Mark 3:13-15

Meditations in Mark by Kevin Youngblood

And he went up on the mountain and called to him those whom he desired, and they came to him. 14 And he appointed twelve (whom he also named apostles) so that they might be with him and he might send them out to preach 15 and have authority to cast out demons. Mark 3:13-15

The gospel reading for yesterday’s evening office caught my attention and I have not been able to stop thinking about it. The words “and he went up on the mountain” stood out to me as never before as I read about Jesus’ selection of the twelve apostles. This is such an important moment in Jesus’ ministry that I doubt anything about is accidental or insignificant, including his choice of venue. Why did Jesus ascend a mountain before summoning the twelve he had chosen as apostles?

I think the reason may be that Jesus is recreating the scene from Exodus 19 – 20 where the twelve tribes of Israel first arrive at Sinai and enter into covenant with YHWH. YHWH was very insistent that no one even touch, much less climb, the mountain he had chosen for his first formal address to Israel as his new holy people. Indeed, the prohibition was reinforced with the threat of death by stoning whether human or beast. YHWH’s point in making this strict prohibition, I think, was to emphasize that he must take the initiative in establishing a relationship with Israel. He does not want a repeat of Babel where human beings took it upon themselves to construct their own sacred mountain and to climb their way up it to reach God on their own terms. Rather, YHWH will descend the mountain and dwell among the people in a tent non unlike the ones in which they live during their desert sojourn. Furthermore, Sinai was a prototype of sacred space and was therefore divided into three zones (corresponding to the tabernacle’s three sections: the court, the holy place, and the most holy place). Thus Israel who was clean but not holy as were the priests had to remain at the foot of the mountain. Moses (and only Moses), however, as prototypical high priest, could ascend to the peak of Sinai which corresponds to the inner sanctum, the Holy of Holies.

However, now that God has descended to us even more decisively and intimately in the flesh and blood of Jesus of Nazareth, a dramatic change occurs.
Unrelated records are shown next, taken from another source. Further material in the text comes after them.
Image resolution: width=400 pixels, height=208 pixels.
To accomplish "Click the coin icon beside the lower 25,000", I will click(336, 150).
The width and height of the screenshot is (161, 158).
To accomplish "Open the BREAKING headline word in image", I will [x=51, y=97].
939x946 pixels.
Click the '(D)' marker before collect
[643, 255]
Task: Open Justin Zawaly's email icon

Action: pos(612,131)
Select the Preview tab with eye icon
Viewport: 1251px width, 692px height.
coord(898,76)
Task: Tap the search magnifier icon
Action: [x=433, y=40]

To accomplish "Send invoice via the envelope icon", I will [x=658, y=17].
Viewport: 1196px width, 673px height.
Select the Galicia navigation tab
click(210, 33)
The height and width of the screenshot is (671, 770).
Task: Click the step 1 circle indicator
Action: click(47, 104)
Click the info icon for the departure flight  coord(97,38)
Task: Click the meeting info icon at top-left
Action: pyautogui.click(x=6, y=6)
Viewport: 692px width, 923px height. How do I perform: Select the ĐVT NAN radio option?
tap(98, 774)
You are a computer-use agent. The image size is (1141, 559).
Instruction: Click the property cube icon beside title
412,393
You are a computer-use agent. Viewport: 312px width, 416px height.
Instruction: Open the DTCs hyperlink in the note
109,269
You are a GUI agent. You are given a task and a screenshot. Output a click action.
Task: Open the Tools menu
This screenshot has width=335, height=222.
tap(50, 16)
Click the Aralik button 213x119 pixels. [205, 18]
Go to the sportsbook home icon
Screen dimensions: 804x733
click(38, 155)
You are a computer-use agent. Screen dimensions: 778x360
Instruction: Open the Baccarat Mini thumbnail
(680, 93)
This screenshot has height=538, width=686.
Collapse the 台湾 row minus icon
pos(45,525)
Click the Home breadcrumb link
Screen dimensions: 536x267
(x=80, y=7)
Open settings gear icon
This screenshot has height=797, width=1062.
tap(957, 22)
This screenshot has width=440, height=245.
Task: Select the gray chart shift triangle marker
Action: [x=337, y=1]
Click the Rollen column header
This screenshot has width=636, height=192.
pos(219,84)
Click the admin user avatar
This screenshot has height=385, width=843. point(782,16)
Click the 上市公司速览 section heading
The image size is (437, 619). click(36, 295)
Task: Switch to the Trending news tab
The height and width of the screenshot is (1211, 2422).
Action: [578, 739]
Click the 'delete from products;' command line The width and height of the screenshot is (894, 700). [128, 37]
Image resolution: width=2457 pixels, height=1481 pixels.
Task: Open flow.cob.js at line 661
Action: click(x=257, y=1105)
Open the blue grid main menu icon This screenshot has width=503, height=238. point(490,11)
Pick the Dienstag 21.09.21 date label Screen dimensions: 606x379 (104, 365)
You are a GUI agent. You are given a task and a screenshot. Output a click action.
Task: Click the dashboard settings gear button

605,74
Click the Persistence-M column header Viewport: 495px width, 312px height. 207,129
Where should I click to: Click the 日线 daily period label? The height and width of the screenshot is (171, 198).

The new Israel here represented by the twelve apostles are invited to climb the mountain and join Jesus, the new Moses, at the peak of the mountain. Jesus has now granted access to the very presence of the Father through the veil of his flesh. Thus, the apostles may ascend the mountain as a new priesthood through the perfected high priesthood of Jesus. Unprecedented intimacy with God is now available in Christ for the people of God beginning with the apostles but extending to all those who are filled with the Spirit and therefore sanctified to stand in God’s holy presence. Is it not amazing how much theology is packed into one little, seemingly innocuous verse? It is not just the devil that is in the details, but the divine as well.


We praise you for descending Sinai to dwell with your people Israel. Thank you for taking the initiative in reestablishing covenant with us after we had rebelled so defiantly. But, oh what grace we see in Jesus’ summoning of the twelve to join him on the mountain top! What access to yourself you have granted us in Christ! Even before the veil was torn from top to bottom, your Son was already hinting at what was to come. Thank you Lord Jesus for the perfection of your high priestly work that has removed every barrier and broken down every wall both between humanity and God and between the various races, sexes, and classes of human beings.  Thank you, Holy Spirit, for coming upon all flesh and uniting us in one body in the Lord Jesus that we might all share in this new intimacy with the Triune God by the grace and foreknowledge of the Father, by the atoning death of the Son, and your sanctifying and uniting work, Holy Spirit.